Sein Büro in Kreuzberg ist nicht wirklich seins. Der Musiker sitzt im Büro eines Freundes. Schreibtisch, Macbook, Mikrofon. Mehr braucht er nicht. Er redet, denkt und geht schnell. Das Büro ist aufgeräumt. Auf einem Tisch neben dem Fenster liegen drei große Batterien, die sein Kollege aus Asien importieren lässt, um sie dann in Europa zu verkaufen.
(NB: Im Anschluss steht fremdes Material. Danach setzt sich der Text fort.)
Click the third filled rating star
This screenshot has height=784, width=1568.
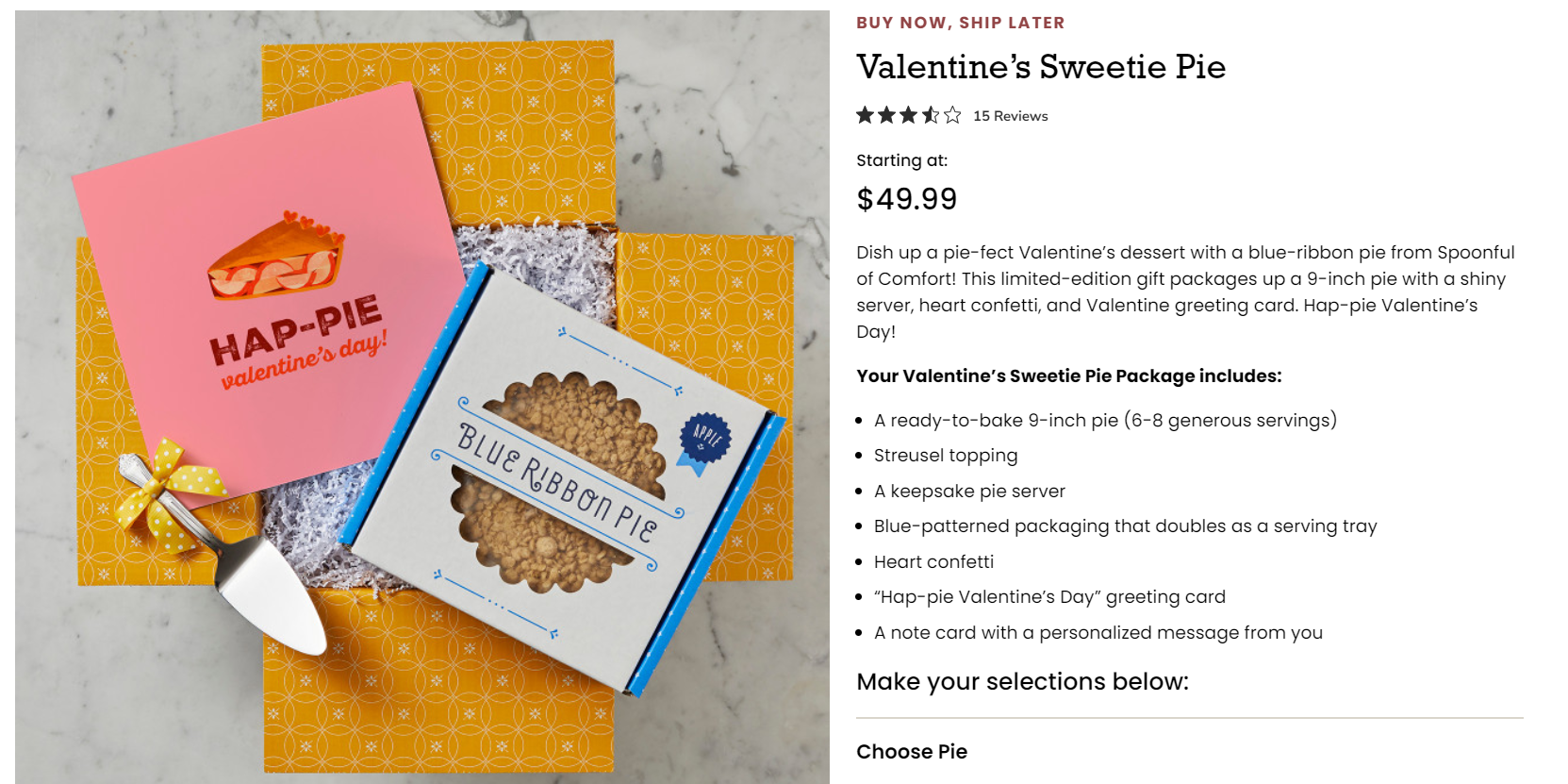point(908,115)
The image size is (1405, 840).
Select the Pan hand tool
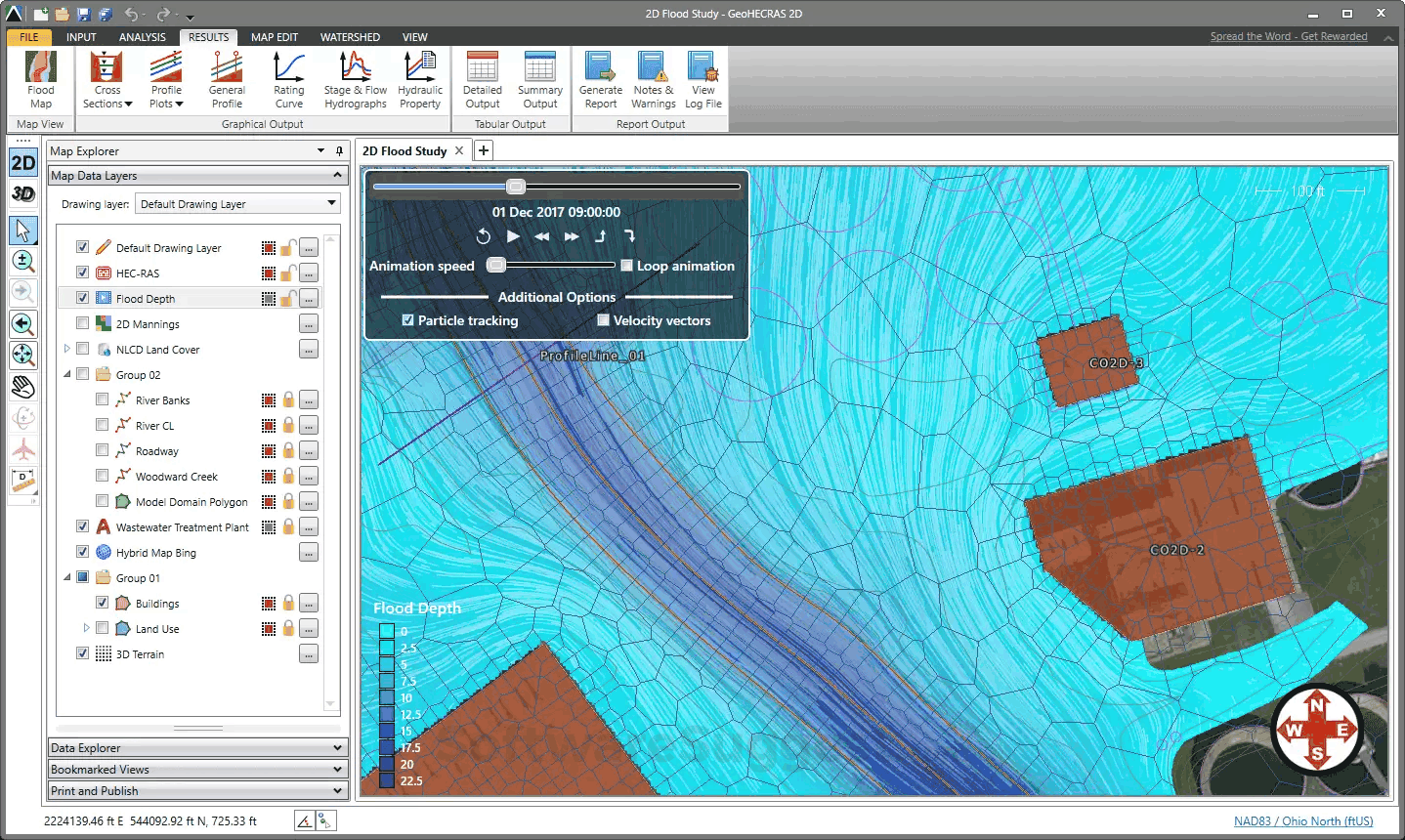coord(23,387)
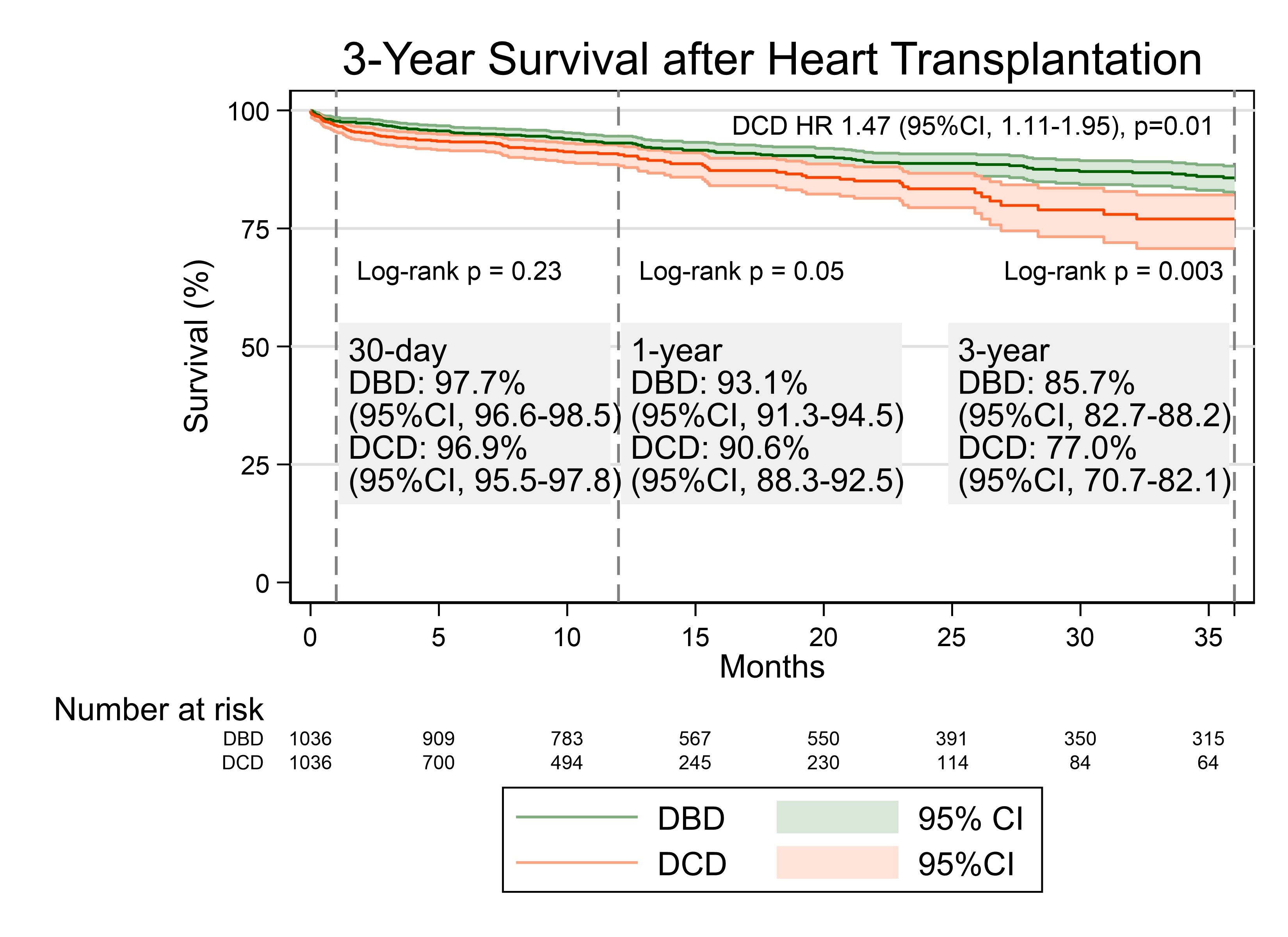Click the DCD number at risk value 64
This screenshot has height=937, width=1288.
click(1208, 762)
Auf dem Boden vor dem Sofa liegen die Spuren der letzten Nacht: Tassen mit noch ein wenig Kaffeeresten.

Bodan wuchs im kanadischen Edmonton auf. Wann er mit der Computermusik angefangen habe? „Wann kam Amélie raus?“, fragt er zurück. Er muss 14 Jahre alt gewesen sein, als sein Vater ein Loop-Programm für den Computer kaufte. Mit 17 zieht er nach Montreal und schließt sich der DIY-Musikszene an. Er arbeitet als Door Boy im Zoobizarre. „You have to be ‚in the know‘ to know about it“, steht im Reiseführer Lonely Planet über den Club zu lesen. Bevor Bodan 2007 nach Berlin zieht, hat er in Prag für drei Monate Konzeptkunst studiert. „Als ich nach Berlin kam, wollte ich nicht mehr Musik, sondern Kunst machen“, sagt er. Als er auf dem Club Transmediale auftritt, sehen ihn Leute vom Buchladen Pro qm. Bodan macht dort eine Performance und tingelt von da an von Galerie zu Galerie, von Projektraum zu Artspace: „Zwei Jahre lang habe ich dieses Crossover aus Musik und Kunst gemacht.“ Nebenbei produziert er zwei Alben, mehr oder weniger allein.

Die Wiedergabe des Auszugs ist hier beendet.